-- WORK INSTRUCTION --
Return the records exactly, please. Every line should match.

-- RECORDS FOR PROCESSING --
╭──
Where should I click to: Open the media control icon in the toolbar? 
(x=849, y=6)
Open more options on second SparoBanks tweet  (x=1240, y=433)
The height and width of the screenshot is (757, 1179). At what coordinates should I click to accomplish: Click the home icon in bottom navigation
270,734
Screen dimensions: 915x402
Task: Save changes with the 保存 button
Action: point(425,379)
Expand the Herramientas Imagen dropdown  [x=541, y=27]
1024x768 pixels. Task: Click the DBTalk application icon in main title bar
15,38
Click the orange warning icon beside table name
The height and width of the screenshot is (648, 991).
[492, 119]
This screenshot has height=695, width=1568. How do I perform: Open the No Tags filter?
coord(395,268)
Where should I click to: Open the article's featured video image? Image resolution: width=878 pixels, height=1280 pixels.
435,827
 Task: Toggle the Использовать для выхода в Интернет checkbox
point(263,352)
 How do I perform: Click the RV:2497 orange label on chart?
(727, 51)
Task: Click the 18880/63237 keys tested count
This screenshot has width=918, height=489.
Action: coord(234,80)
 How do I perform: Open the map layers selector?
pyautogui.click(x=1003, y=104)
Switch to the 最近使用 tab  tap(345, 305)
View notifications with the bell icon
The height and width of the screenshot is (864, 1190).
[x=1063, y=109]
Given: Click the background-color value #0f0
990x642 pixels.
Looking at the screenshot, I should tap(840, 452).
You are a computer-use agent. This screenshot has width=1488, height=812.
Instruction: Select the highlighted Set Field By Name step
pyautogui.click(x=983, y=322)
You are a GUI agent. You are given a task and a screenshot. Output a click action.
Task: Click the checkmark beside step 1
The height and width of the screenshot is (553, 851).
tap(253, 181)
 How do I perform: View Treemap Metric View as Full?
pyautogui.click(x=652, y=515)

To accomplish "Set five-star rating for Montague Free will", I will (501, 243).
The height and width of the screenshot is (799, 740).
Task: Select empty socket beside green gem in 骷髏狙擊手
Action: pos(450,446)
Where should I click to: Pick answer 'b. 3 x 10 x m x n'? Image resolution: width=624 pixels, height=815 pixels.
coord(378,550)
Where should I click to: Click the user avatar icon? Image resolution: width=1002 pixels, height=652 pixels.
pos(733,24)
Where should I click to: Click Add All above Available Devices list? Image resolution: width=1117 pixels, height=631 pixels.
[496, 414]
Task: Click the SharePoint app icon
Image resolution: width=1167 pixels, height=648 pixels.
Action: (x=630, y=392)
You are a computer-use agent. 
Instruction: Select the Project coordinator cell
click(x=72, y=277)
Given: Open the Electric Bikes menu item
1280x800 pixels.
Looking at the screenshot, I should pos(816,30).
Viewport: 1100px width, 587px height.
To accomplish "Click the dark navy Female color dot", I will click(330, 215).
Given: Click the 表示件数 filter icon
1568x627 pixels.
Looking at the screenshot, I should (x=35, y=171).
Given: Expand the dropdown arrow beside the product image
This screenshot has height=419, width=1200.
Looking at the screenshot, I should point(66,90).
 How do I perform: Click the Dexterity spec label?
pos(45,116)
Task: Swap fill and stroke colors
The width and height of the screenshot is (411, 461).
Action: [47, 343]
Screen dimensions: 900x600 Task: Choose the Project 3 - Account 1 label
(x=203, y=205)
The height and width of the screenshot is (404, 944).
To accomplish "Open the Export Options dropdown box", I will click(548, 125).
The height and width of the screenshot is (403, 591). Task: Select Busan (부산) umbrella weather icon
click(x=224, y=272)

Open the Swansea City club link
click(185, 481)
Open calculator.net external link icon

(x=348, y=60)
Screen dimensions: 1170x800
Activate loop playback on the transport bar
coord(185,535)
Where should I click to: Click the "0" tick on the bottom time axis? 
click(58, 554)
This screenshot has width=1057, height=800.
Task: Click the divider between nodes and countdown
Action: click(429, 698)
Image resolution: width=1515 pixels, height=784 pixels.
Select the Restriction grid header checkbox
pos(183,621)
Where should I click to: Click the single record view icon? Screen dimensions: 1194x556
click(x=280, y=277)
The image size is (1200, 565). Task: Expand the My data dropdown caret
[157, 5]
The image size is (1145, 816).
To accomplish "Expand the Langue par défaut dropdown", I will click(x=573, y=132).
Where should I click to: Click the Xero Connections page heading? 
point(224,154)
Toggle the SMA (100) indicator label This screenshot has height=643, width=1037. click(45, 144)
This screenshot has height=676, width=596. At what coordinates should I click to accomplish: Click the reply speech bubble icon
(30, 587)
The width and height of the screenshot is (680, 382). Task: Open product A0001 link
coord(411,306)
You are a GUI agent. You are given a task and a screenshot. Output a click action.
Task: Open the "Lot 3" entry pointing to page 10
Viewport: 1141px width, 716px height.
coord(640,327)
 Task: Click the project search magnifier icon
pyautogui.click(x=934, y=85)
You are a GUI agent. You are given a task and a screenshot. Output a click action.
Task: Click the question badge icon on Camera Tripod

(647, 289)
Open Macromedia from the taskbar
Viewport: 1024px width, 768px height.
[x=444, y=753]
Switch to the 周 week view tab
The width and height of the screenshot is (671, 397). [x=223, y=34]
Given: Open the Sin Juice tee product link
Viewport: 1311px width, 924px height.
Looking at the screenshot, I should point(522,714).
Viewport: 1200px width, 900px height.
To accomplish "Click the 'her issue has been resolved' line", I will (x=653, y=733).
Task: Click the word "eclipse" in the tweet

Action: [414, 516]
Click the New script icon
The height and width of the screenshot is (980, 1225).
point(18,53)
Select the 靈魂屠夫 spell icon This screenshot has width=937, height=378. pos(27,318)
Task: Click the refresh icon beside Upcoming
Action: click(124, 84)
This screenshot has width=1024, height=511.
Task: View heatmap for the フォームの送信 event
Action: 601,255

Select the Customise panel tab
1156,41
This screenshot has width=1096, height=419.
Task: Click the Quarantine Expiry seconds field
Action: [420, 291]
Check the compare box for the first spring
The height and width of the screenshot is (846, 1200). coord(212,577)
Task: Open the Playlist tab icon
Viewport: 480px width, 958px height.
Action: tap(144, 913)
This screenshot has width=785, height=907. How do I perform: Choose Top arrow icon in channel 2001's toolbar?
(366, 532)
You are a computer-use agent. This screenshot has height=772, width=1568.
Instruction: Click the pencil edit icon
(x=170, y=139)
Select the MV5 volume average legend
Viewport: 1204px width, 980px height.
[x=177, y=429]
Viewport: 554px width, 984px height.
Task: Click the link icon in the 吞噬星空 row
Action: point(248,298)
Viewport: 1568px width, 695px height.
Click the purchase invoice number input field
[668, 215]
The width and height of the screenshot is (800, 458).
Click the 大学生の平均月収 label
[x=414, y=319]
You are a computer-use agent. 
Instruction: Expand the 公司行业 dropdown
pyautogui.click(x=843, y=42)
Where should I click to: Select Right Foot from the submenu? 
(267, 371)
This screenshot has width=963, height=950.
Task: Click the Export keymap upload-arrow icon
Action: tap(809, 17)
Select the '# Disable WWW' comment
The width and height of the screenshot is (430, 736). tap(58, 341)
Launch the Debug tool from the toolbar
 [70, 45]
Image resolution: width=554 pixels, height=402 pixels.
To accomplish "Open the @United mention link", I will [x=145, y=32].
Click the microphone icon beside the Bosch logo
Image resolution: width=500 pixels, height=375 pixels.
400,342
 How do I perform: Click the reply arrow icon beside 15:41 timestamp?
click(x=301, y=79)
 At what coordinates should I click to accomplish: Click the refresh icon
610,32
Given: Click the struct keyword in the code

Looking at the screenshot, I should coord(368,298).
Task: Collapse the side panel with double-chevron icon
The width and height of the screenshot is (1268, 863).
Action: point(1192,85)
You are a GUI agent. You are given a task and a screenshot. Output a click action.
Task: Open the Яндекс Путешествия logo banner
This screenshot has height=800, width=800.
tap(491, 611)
╰──
-- OUTPUT OF THE TASK --
Where should I click to: Open the media control icon in the toolbar? 
(x=849, y=6)
Open more options on second SparoBanks tweet  (x=1240, y=433)
The height and width of the screenshot is (757, 1179). At what coordinates should I click to accomplish: Click the home icon in bottom navigation
270,734
Screen dimensions: 915x402
Task: Save changes with the 保存 button
Action: point(425,379)
Expand the Herramientas Imagen dropdown  [x=541, y=27]
1024x768 pixels. Task: Click the DBTalk application icon in main title bar
15,38
Click the orange warning icon beside table name
The height and width of the screenshot is (648, 991).
[492, 119]
This screenshot has height=695, width=1568. How do I perform: Open the No Tags filter?
coord(395,268)
Where should I click to: Open the article's featured video image? Image resolution: width=878 pixels, height=1280 pixels.
435,827
 Task: Toggle the Использовать для выхода в Интернет checkbox
point(263,352)
 How do I perform: Click the RV:2497 orange label on chart?
(727, 51)
Task: Click the 18880/63237 keys tested count
This screenshot has width=918, height=489.
Action: coord(234,80)
 How do I perform: Open the map layers selector?
pyautogui.click(x=1003, y=104)
Switch to the 最近使用 tab  tap(345, 305)
View notifications with the bell icon
The height and width of the screenshot is (864, 1190).
[x=1063, y=109]
Given: Click the background-color value #0f0
990x642 pixels.
Looking at the screenshot, I should tap(840, 452).
You are a computer-use agent. This screenshot has width=1488, height=812.
Instruction: Select the highlighted Set Field By Name step
pyautogui.click(x=983, y=322)
You are a GUI agent. You are given a task and a screenshot. Output a click action.
Task: Click the checkmark beside step 1
The height and width of the screenshot is (553, 851).
tap(253, 181)
 How do I perform: View Treemap Metric View as Full?
pyautogui.click(x=652, y=515)

To accomplish "Set five-star rating for Montague Free will", I will (501, 243).
The height and width of the screenshot is (799, 740).
Task: Select empty socket beside green gem in 骷髏狙擊手
Action: pos(450,446)
Where should I click to: Pick answer 'b. 3 x 10 x m x n'? Image resolution: width=624 pixels, height=815 pixels.
coord(378,550)
Where should I click to: Click the user avatar icon? Image resolution: width=1002 pixels, height=652 pixels.
pos(733,24)
Where should I click to: Click Add All above Available Devices list? Image resolution: width=1117 pixels, height=631 pixels.
[496, 414]
Task: Click the SharePoint app icon
Image resolution: width=1167 pixels, height=648 pixels.
Action: (x=630, y=392)
You are a computer-use agent. 
Instruction: Select the Project coordinator cell
click(x=72, y=277)
Given: Open the Electric Bikes menu item
1280x800 pixels.
Looking at the screenshot, I should pos(816,30).
Viewport: 1100px width, 587px height.
To accomplish "Click the dark navy Female color dot", I will click(330, 215).
Given: Click the 表示件数 filter icon
1568x627 pixels.
Looking at the screenshot, I should (x=35, y=171).
Given: Expand the dropdown arrow beside the product image
This screenshot has height=419, width=1200.
Looking at the screenshot, I should point(66,90).
 How do I perform: Click the Dexterity spec label?
pos(45,116)
Task: Swap fill and stroke colors
The width and height of the screenshot is (411, 461).
Action: [47, 343]
Screen dimensions: 900x600 Task: Choose the Project 3 - Account 1 label
(x=203, y=205)
The height and width of the screenshot is (404, 944).
To accomplish "Open the Export Options dropdown box", I will click(548, 125).
The height and width of the screenshot is (403, 591). Task: Select Busan (부산) umbrella weather icon
click(x=224, y=272)

Open the Swansea City club link
click(185, 481)
Open calculator.net external link icon

(x=348, y=60)
Screen dimensions: 1170x800
Activate loop playback on the transport bar
coord(185,535)
Where should I click to: Click the "0" tick on the bottom time axis? 
click(58, 554)
This screenshot has width=1057, height=800.
Task: Click the divider between nodes and countdown
Action: click(429, 698)
Image resolution: width=1515 pixels, height=784 pixels.
Select the Restriction grid header checkbox
pos(183,621)
Where should I click to: Click the single record view icon? Screen dimensions: 1194x556
click(x=280, y=277)
The image size is (1200, 565). Task: Expand the My data dropdown caret
[157, 5]
The image size is (1145, 816).
To accomplish "Expand the Langue par défaut dropdown", I will click(x=573, y=132).
Where should I click to: Click the Xero Connections page heading? 
point(224,154)
Toggle the SMA (100) indicator label This screenshot has height=643, width=1037. click(45, 144)
This screenshot has height=676, width=596. At what coordinates should I click to accomplish: Click the reply speech bubble icon
(30, 587)
The width and height of the screenshot is (680, 382). Task: Open product A0001 link
coord(411,306)
You are a GUI agent. You are given a task and a screenshot. Output a click action.
Task: Open the "Lot 3" entry pointing to page 10
Viewport: 1141px width, 716px height.
coord(640,327)
 Task: Click the project search magnifier icon
pyautogui.click(x=934, y=85)
You are a GUI agent. You are given a task and a screenshot. Output a click action.
Task: Click the question badge icon on Camera Tripod

(647, 289)
Open Macromedia from the taskbar
Viewport: 1024px width, 768px height.
[x=444, y=753]
Switch to the 周 week view tab
The width and height of the screenshot is (671, 397). [x=223, y=34]
Given: Open the Sin Juice tee product link
Viewport: 1311px width, 924px height.
Looking at the screenshot, I should point(522,714).
Viewport: 1200px width, 900px height.
To accomplish "Click the 'her issue has been resolved' line", I will (x=653, y=733).
Task: Click the word "eclipse" in the tweet

Action: [414, 516]
Click the New script icon
The height and width of the screenshot is (980, 1225).
point(18,53)
Select the 靈魂屠夫 spell icon This screenshot has width=937, height=378. pos(27,318)
Task: Click the refresh icon beside Upcoming
Action: click(124, 84)
This screenshot has width=1024, height=511.
Task: View heatmap for the フォームの送信 event
Action: 601,255

Select the Customise panel tab
1156,41
This screenshot has width=1096, height=419.
Task: Click the Quarantine Expiry seconds field
Action: [420, 291]
Check the compare box for the first spring
The height and width of the screenshot is (846, 1200). coord(212,577)
Task: Open the Playlist tab icon
Viewport: 480px width, 958px height.
Action: tap(144, 913)
This screenshot has width=785, height=907. How do I perform: Choose Top arrow icon in channel 2001's toolbar?
(366, 532)
You are a computer-use agent. This screenshot has height=772, width=1568.
Instruction: Click the pencil edit icon
(x=170, y=139)
Select the MV5 volume average legend
Viewport: 1204px width, 980px height.
[x=177, y=429]
Viewport: 554px width, 984px height.
Task: Click the link icon in the 吞噬星空 row
Action: point(248,298)
Viewport: 1568px width, 695px height.
Click the purchase invoice number input field
[668, 215]
The width and height of the screenshot is (800, 458).
Click the 大学生の平均月収 label
[x=414, y=319]
You are a computer-use agent. 
Instruction: Expand the 公司行业 dropdown
pyautogui.click(x=843, y=42)
Where should I click to: Select Right Foot from the submenu? 
(267, 371)
This screenshot has width=963, height=950.
Task: Click the Export keymap upload-arrow icon
Action: tap(809, 17)
Select the '# Disable WWW' comment
The width and height of the screenshot is (430, 736). tap(58, 341)
Launch the Debug tool from the toolbar
 [70, 45]
Image resolution: width=554 pixels, height=402 pixels.
To accomplish "Open the @United mention link", I will [x=145, y=32].
Click the microphone icon beside the Bosch logo
Image resolution: width=500 pixels, height=375 pixels.
400,342
 How do I perform: Click the reply arrow icon beside 15:41 timestamp?
click(x=301, y=79)
 At what coordinates should I click to accomplish: Click the refresh icon
610,32
Given: Click the struct keyword in the code

Looking at the screenshot, I should coord(368,298).
Task: Collapse the side panel with double-chevron icon
The width and height of the screenshot is (1268, 863).
Action: point(1192,85)
You are a GUI agent. You are given a task and a screenshot. Output a click action.
Task: Open the Яндекс Путешествия logo banner
This screenshot has height=800, width=800.
tap(491, 611)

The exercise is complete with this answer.